In a museum in Tampere, Finland, Ismo Rakkolainen’s fog machine conjures up the Mona Lisa on an invisible sheet of water particles.
Thousands of miles away in Hermosa Beach, California, a graduate student passes his hand through an image of a DNA strand produced — apparently out of thin air — by a modified video projector.
The two inventions represent the latest front in advanced computer displays — eliminating the screen altogether.
While unlikely to replace the desktop computer monitor, so-called walk-through displays could eventually be put to use in product showrooms, museums, and military training facilities.
“This is something that people have been dreaming about for a long time,” said Chad Dyner, 29, a graduate student at the Massachusetts Institute of Technology and inventor of Heliodisplay, one of the prototype display systems. “Ever since the movie ‘Star Wars’ came out and there was a distress call from Princess Leia,” — generated in thin air by the robot R2D2 — “people all over the world have been wanting one of these.”
Dyner has disclosed few details about how his Heliodisplay works. The machine modifies the air above a video projector, creating a working, 27-inch screen that can display any kind of video. The image is two-dimensional, can be seen from several angles, and can be manipulated by hand.
The display is less bold than a normal computer screen, Dyner admits, but he said he hopes to bolster the image quality in future prototypes. Also, a bright light shines in the eyes of viewers who get too close to the machine, a flaw he said he knows how to remedy.
Dyner has hired two former investment bankers to find businesses that could use a Heliodisplay, and he has already received inquiries from a large Japanese display company and the U.S. military, not to mention 250,000 hits on his Web site (http:/www.io2technology.com).
In Finland, a device called the FogScreen has generated a lot of buzz, and turned heads at this year’s Siggraph, an industry conference on display technologies. A popular Finnish mime has even integrated the FogScreen into a performance.
The FogScreen generates an image onto a cloud of water vapor diffused into the air.
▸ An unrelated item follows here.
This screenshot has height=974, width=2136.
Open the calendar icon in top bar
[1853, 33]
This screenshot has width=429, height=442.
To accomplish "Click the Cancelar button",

Developed by two virtual reality researchers at Tampere University of Technology in Finland, the FogScreen is being marketed to companies that rent equipment to trade shows and other public events.
“I have been researching this area quite a lot so I have seen a lot of good ideas and all kinds of nice ideas and nice patents, but very few become real products,” said Rakkolainen, a co-inventor of FogScreen along with Karri Palovuori. “I think our technology is already quite far so I think it will become a real product.”
Mika Herpio, the chief executive of FogScreen, said his machine could cost as much as $100,000, but that the price could drop in quantity production. Advanced prototypes of the FogScreen have been built, and commercial production is expected to start later this year.
Many advanced display technologies have impressed the public and yet failed to turn a profit. The walk-through screen, despite a surge in interest, may also fail, said Chris Chinnock, senior analyst at Insight Media, which conducts market research on video projection equipment.
“There’s some interesting potential in this space, that’s for sure,” he said. “But having seen many other ideas kind of fizzle that also seemed intriguing at this stage, you have to take a more jaundiced wait-and-see attitude.”
“The whole general display industry is just littered with dead bodies everywhere, and success stories, too,” he said.